Son premier spectacle, Cataclop enzovoorts, a été créé au Théâtre de la Balsamine en 2016 après un long temps d’expérimentation, notamment dans le cadre des Laboréales (dispositif de soutien à la jeune création transdisciplinaire initié par Le Manège.mons, la Bellone, la Balsamine et Buda Kunstcentrum Kortrijk).
Au printemps 2019, elle a créé le spectacle ({:}) qui a remporté le prix coup de coeur du Jury Jeunes au Festival Emulation (Théâtre de Liège).
En 2020, elle crée le projet On va bâtir une île et élever des palmiers – co-écrit avec Axel Cornil – au Théâtre de la Vie à Bruxelles. Il y est question de collapsologie, d’empathie et de gestion collective des noix de coco.
Elle est lauréate du Prix Jo Dekmine 2020, attribué par le Théâtre des Doms (Fédération Wallonie-Bruxelles / Avignon).
Alexandre Le Nours
À 7 ans, je voulais être pâtissier ou cascadeur.
À 18 ans, je suis rentré au Conservatoire National d’art dramatique de Tours.
À 22 ans, je suis parti vivre à Cannes après avoir été admis à l’Ecole Régionale d’Acteurs de Cannes puis à Marseille après en être sorti.
De mes 25 ans à mes 35 ans, j’ai surtout joué avec Théâtre à Cru (Alexis Armengol) et Lackaal Duckric (Françoiz Bouvard).
J’ai néanmoins eu le temps d’explorer le travail de Jean-Pierre Vincent, Mathilde Monnier, Delphine Eliet, Arnaud Pirault, David Gauchard et l’IRMAR. Récemment, j’ai joué dans trois mises en scène d’Aurélie Van Den Daele.

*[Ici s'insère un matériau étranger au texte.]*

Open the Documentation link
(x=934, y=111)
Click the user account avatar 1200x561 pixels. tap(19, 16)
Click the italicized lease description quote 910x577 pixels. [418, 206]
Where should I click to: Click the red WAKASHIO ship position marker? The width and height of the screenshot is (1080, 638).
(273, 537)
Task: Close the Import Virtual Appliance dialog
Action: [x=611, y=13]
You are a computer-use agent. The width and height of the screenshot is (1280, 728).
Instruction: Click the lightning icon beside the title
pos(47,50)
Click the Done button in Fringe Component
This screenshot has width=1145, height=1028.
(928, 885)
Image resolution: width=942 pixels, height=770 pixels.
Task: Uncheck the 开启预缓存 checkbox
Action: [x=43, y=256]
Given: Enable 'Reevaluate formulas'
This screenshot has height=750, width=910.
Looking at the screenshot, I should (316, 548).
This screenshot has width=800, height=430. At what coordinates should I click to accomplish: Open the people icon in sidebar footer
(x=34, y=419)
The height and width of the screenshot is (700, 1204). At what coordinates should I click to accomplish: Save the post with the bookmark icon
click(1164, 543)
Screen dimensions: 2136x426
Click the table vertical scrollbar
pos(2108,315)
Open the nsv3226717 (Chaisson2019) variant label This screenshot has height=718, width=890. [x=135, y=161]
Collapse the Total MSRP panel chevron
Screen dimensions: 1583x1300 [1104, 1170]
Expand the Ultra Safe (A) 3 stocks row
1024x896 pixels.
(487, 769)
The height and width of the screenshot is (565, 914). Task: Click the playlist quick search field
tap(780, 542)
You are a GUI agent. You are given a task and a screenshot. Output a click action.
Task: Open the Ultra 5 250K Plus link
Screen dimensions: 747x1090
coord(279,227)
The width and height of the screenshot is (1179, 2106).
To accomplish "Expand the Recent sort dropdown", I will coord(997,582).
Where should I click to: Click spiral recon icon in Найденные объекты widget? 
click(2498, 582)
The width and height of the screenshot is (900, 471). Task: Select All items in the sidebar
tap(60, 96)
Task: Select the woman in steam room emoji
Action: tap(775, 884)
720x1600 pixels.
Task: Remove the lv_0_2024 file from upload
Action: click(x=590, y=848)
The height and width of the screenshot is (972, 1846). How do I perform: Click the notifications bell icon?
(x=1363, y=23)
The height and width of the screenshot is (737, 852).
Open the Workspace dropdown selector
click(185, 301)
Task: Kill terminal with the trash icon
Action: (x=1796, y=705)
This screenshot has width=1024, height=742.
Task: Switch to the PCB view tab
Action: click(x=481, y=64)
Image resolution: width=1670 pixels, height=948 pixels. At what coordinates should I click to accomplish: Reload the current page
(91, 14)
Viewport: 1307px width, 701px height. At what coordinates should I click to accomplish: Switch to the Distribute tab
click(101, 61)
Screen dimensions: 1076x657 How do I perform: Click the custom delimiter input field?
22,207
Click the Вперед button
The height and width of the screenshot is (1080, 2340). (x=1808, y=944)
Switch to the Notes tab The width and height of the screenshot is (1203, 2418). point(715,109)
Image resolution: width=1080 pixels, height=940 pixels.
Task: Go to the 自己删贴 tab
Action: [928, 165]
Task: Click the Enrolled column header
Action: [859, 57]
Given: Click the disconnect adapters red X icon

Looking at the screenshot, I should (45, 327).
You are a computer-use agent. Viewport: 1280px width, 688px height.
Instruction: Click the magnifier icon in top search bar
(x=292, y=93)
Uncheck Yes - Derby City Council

À 42 ans, je fais des tartes tatin sublimes mais je n’ai toujours pas appris à chuter dans un escalier.
Sofia Teillet
Sofia Teillet a été formée au Conservatoire National Supérieur d’Art Dramatique de Paris de 2006 à 2009. Elle rencontre là-bas Yann-Joël Collin professeur d’interprétation avec qui elle envisage l’adresse public comme moteur de l’écriture théâtrale. Elle continue ce travail avec deux metteurs en scène rencontrés au Conservatoire : Benjamin Abitan et Yordan Goldwaser. Sofia est également interprète pour Bernard Bloch, Pauline Ringeade. En 2017 elle joue dans En Manque de Vincent Macaigne, participe aux dernières créations de la compagnie suisse Old Masters L’Impression (2018), Le Monde (2019). Elle a rejoint en 2018 la Coopérative de projets vivants l’Amicale avec son projet De la sexualité des orchidées.
Simon Stenmans
Après trois années d’études à l’EFPME (05-08) de Bruxelles, au cours desquelles il a suivi divers stages à l’L, au Kunstenfestivaldesarts et au Théâtre Les Tanneurs, Simon Stenmans a travaillé pendant trois saisons au Théâtre Les Tanneurs en tant que régisseur général. Il travaille ensuite comme freelance, entre autres comme assistant à la direction technique du Kunstenfestivaldesarts mais aussi pour différentes compagnies, principalement estampillées dance et performance et basées à Bruxelles dont Kate McIntosh et Wooshing Machine. Il fait les créations lumière et la coordination technique de leurs derniers spectacles. Depuis peu, il travaille également avec l’association ChoréACtif et la Cie Wejna (Clermont-Ferrand).